* [Material for locating words and elements]

****************

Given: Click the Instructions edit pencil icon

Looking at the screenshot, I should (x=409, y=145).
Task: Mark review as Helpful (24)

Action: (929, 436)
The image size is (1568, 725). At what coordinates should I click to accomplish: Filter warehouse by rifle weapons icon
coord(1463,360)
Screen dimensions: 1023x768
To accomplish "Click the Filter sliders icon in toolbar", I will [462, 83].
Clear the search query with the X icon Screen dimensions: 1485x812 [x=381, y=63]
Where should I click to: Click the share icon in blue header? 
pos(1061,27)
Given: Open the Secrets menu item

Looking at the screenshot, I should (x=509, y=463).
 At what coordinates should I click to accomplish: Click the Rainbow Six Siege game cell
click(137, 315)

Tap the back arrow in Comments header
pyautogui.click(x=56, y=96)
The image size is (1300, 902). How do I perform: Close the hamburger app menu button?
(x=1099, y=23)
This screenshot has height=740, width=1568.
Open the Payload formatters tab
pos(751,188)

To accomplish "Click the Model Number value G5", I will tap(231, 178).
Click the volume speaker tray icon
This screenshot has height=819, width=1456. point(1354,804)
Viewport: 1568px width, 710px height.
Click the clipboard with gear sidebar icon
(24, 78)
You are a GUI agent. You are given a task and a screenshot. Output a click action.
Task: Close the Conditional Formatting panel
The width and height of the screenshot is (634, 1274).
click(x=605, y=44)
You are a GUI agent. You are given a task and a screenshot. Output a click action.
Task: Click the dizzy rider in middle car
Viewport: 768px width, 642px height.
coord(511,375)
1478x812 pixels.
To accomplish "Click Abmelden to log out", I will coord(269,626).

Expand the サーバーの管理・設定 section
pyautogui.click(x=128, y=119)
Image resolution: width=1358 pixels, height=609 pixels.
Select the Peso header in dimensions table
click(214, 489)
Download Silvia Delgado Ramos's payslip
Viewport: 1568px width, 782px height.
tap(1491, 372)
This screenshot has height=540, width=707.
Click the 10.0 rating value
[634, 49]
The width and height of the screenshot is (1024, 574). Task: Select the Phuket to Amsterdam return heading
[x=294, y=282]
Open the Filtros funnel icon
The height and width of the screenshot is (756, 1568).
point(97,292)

****************

* [TASK]
Write out every line of the material above word for word, without changing anything.

* [WRITTEN ANSWER]
Given: Click the Instructions edit pencil icon

Looking at the screenshot, I should (x=409, y=145).
Task: Mark review as Helpful (24)

Action: (929, 436)
The image size is (1568, 725). At what coordinates should I click to accomplish: Filter warehouse by rifle weapons icon
coord(1463,360)
Screen dimensions: 1023x768
To accomplish "Click the Filter sliders icon in toolbar", I will [462, 83].
Clear the search query with the X icon Screen dimensions: 1485x812 [x=381, y=63]
Where should I click to: Click the share icon in blue header? 
pos(1061,27)
Given: Open the Secrets menu item

Looking at the screenshot, I should (x=509, y=463).
 At what coordinates should I click to accomplish: Click the Rainbow Six Siege game cell
click(137, 315)

Tap the back arrow in Comments header
pyautogui.click(x=56, y=96)
The image size is (1300, 902). How do I perform: Close the hamburger app menu button?
(x=1099, y=23)
This screenshot has height=740, width=1568.
Open the Payload formatters tab
pos(751,188)

To accomplish "Click the Model Number value G5", I will tap(231, 178).
Click the volume speaker tray icon
This screenshot has height=819, width=1456. point(1354,804)
Viewport: 1568px width, 710px height.
Click the clipboard with gear sidebar icon
(24, 78)
You are a GUI agent. You are given a task and a screenshot. Output a click action.
Task: Close the Conditional Formatting panel
The width and height of the screenshot is (634, 1274).
click(x=605, y=44)
You are a GUI agent. You are given a task and a screenshot. Output a click action.
Task: Click the dizzy rider in middle car
Viewport: 768px width, 642px height.
coord(511,375)
1478x812 pixels.
To accomplish "Click Abmelden to log out", I will coord(269,626).

Expand the サーバーの管理・設定 section
pyautogui.click(x=128, y=119)
Image resolution: width=1358 pixels, height=609 pixels.
Select the Peso header in dimensions table
click(214, 489)
Download Silvia Delgado Ramos's payslip
Viewport: 1568px width, 782px height.
tap(1491, 372)
This screenshot has height=540, width=707.
Click the 10.0 rating value
[634, 49]
The width and height of the screenshot is (1024, 574). Task: Select the Phuket to Amsterdam return heading
[x=294, y=282]
Open the Filtros funnel icon
The height and width of the screenshot is (756, 1568).
point(97,292)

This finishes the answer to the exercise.